=head1 NAME

Coro::Multicore - make coro threads on multiple cores with specially supported modules

=head1 SYNOPSIS

 # when you DO control the main event loop, e.g. in the main program

 use Coro::Multicore; # enable by default

 Coro::Multicore::scoped_disable;
 AE::cv->recv; # or EV::run, AnyEvent::Loop::run, Event::loop, ...

 # when you DO NOT control the event loop, e.g. in a module on CPAN
 # do nothing (see HOW TO USE IT) or something like this:

 use Coro::Multicore (); # disable by default

 async {
    Coro::Multicore::scoped_enable;

    # blocking is safe in your own threads
    ...
 };

=head1 DESCRIPTION

While L<Coro> threads (unlike ithreads) provide real threads similar to
pthreads, python threads and so on, they do not run in parallel to each
other even on machines with multiple CPUs or multiple CPU cores.

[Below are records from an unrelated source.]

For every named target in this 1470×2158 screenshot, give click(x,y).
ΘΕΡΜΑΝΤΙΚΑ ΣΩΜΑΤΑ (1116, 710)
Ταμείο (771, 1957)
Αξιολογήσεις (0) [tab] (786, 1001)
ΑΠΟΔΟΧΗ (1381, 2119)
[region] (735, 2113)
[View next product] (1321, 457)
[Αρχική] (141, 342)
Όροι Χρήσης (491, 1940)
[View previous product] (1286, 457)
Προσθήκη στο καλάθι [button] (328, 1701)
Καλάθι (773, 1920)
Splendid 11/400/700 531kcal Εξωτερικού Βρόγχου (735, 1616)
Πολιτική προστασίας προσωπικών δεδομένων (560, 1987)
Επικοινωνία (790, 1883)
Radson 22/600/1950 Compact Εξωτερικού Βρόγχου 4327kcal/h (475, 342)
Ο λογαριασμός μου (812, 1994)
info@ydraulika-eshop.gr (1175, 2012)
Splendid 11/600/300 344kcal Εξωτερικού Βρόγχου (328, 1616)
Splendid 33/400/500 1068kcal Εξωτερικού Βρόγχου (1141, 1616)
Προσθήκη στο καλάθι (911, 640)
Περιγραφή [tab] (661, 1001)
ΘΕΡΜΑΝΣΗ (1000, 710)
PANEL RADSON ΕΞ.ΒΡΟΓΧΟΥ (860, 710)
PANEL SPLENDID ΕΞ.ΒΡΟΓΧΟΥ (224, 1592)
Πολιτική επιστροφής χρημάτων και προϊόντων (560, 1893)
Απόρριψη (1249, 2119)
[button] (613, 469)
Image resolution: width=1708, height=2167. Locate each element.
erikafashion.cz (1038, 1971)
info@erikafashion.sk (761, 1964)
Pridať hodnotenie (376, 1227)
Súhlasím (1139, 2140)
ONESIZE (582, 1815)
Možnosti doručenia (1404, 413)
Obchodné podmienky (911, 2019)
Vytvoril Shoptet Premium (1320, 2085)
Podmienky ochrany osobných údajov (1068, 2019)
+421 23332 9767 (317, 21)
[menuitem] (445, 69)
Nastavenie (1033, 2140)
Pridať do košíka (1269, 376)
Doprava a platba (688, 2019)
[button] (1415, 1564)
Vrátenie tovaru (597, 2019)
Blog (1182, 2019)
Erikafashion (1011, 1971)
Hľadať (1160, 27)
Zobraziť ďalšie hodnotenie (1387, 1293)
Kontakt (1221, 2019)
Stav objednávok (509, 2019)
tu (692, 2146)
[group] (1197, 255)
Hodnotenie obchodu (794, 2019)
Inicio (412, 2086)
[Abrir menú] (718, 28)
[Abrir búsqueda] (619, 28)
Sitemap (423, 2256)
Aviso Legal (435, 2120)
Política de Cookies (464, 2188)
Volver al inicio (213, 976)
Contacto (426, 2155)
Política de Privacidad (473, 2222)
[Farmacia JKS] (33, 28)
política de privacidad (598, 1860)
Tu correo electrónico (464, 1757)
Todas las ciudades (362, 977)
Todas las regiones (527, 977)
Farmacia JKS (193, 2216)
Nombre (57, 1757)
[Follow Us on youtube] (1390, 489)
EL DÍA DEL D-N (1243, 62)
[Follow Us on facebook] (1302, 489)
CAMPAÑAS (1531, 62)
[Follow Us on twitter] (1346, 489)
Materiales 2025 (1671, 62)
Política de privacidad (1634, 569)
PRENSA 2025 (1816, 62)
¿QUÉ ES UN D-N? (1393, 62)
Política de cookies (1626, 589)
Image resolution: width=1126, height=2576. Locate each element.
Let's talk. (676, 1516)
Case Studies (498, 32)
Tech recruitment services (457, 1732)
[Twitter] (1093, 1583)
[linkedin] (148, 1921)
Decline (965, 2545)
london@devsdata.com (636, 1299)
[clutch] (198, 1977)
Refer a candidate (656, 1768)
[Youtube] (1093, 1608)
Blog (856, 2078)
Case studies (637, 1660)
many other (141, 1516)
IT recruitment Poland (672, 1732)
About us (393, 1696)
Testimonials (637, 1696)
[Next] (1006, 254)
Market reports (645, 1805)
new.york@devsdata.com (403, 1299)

This module lifts this restriction under two very specific but useful
conditions: firstly, the coro thread executes in XS code and does not
touch any perl data structures, and secondly, the XS code is specially
prepared to allow this.

This means that, when you call an XS function of a module prepared for it,
this XS function can execute in parallel to any other Coro threads. This
is useful for both CPU bound tasks (such as cryptography) as well as I/O
bound tasks (such as loading an image from disk). It can also be used
to do stuff in parallel via APIs that were not meant for this, such as
database accesses via DBI.

The mechanism to support this is easily added to existing modules
and is independent of L<Coro> or L<Coro::Multicore>, and therefore
could be used, without changes, with other, similar, modules, or even
the perl core, should it gain real thread support anytime soon. See
L<http://perlmulticore.schmorp.de/> for more info on how to prepare a
module to allow parallel execution. Preparing an existing module is easy,
doesn't add much overhead and no dependencies.

This module is an L<AnyEvent> user (and also, if not obvious, uses
L<Coro>).

=head1 HOW TO USE IT

Quick explanation: decide whether you control the main program/the event
loop and choose one of the two styles from the SYNOPSIS.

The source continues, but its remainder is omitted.